Appeal from an order of the Supreme Court, Onondaga County (James P. Murphy, J.), entered December 11, 2007 in a personal injury action. The order, among other things, denied that part of the motion of defendant BJ's Wholesale Club, Inc. for summary judgment dismissing the complaint against it.
Published by New York State Law Reporting Bureau pursuant to Judiciary Law § 431.
This opinion is uncorrected and subject to revision before publication in the Official Reports.
PRESENT: MARTOCHE, J.P., SMITH, CENTRA, GREEN, AND PINE, JJ.
It is hereby ORDERED that the order so appealed from is unanimously affirmed without costs.
Plaintiffs commenced this action seeking damages for injuries sustained by Richard N. Groth (plaintiff) when he slipped and fell in a parking lot owned by defendant BJ's Wholesale Club, Inc. (BJ's). Supreme Court properly denied that part of the motion of BJ's for summary judgment dismissing the complaint against it. BJ's failed to meet its "initial burden of establishing that it did not create the dangerous condition that caused plaintiff to fall and did not have actual or constructive notice thereof" (Quinn v Holiday Health & Fitness Ctrs. of N.Y., Inc., 15 AD3d 857, 857; see Kimpland v Camillus Mall Assoc., L.P., 37 AD3d 1128). In any event, even assuming, arguendo, that BJ's met its initial burden, we conclude that plaintiffs raised a triable issue of fact sufficient to defeat the motion (see generally Zuckerman v City of New York, 49 NY2d 557, 562).
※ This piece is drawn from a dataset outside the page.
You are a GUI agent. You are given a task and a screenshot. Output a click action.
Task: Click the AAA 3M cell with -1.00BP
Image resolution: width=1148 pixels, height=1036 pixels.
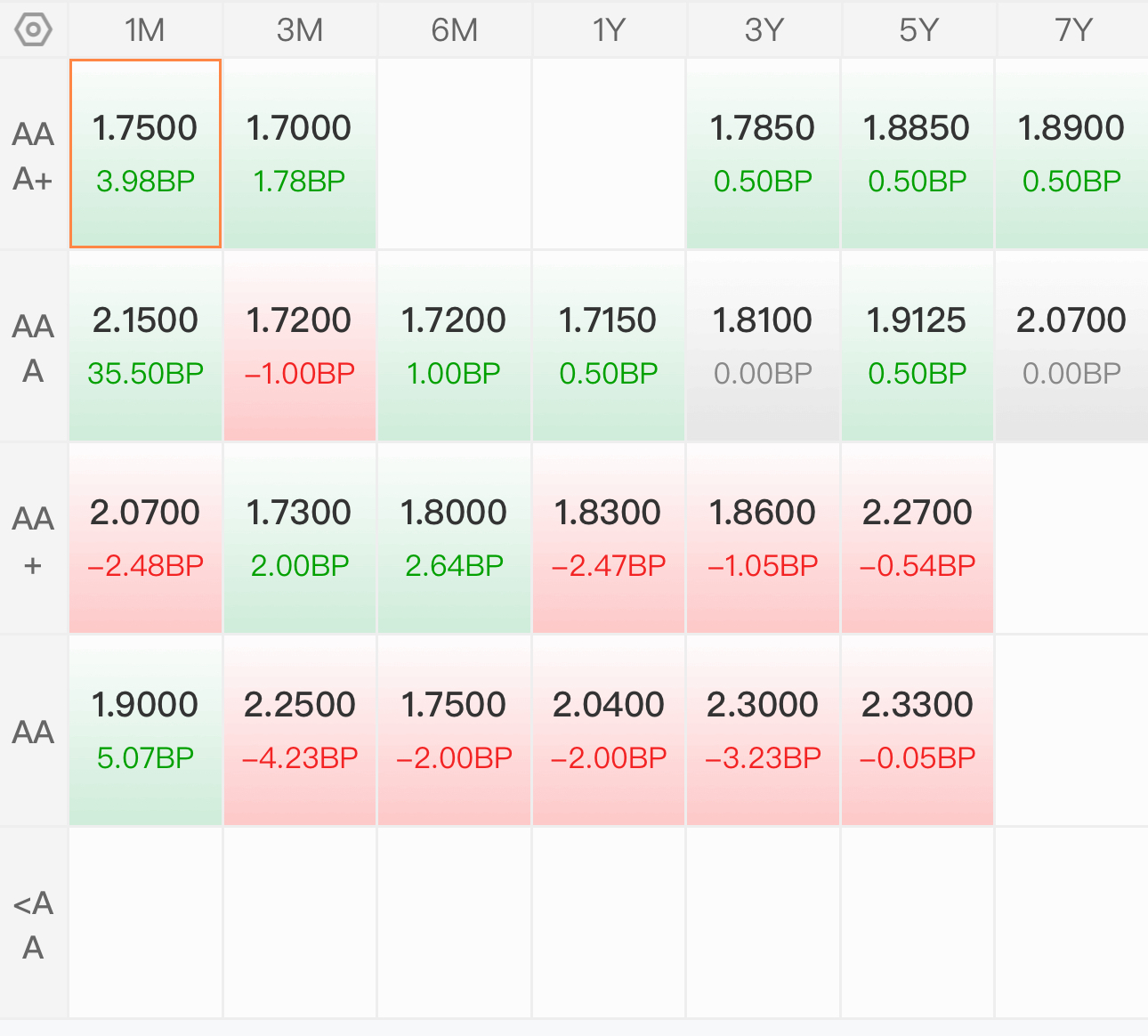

We reject the contention of BJ's that the court erred in granting that part of the cross motion of defendant Paul V. Massey, individually and doing business as Grasshopper Landscaping, for summary judgment dismissing the complaint against him. Pursuant to his snow removal contract with BJ's, Massey was obligated to plow after at least two inches of snow had accumulated. He established in support of the cross motion that he plowed snow in the parking lot two days before the accident and salted one day before the accident. He further established that, on the day of the accident, the snow accumulation was less than two inches and that BJ's did not request that he apply salt or plow that day. "[B]y merely plowing the snow, as required by the contract, [the] actions [of Massey] could not be said to have created or exacerbated a dangerous condition' " (Fung v Japan Airlines Co., Ltd., 9 NY3d 351, 361, quoting Espinal v Melville Snow Contrs., 98 NY2d 136, 142). We have considered BJ's remaining contentions and conclude that they are lacking in merit.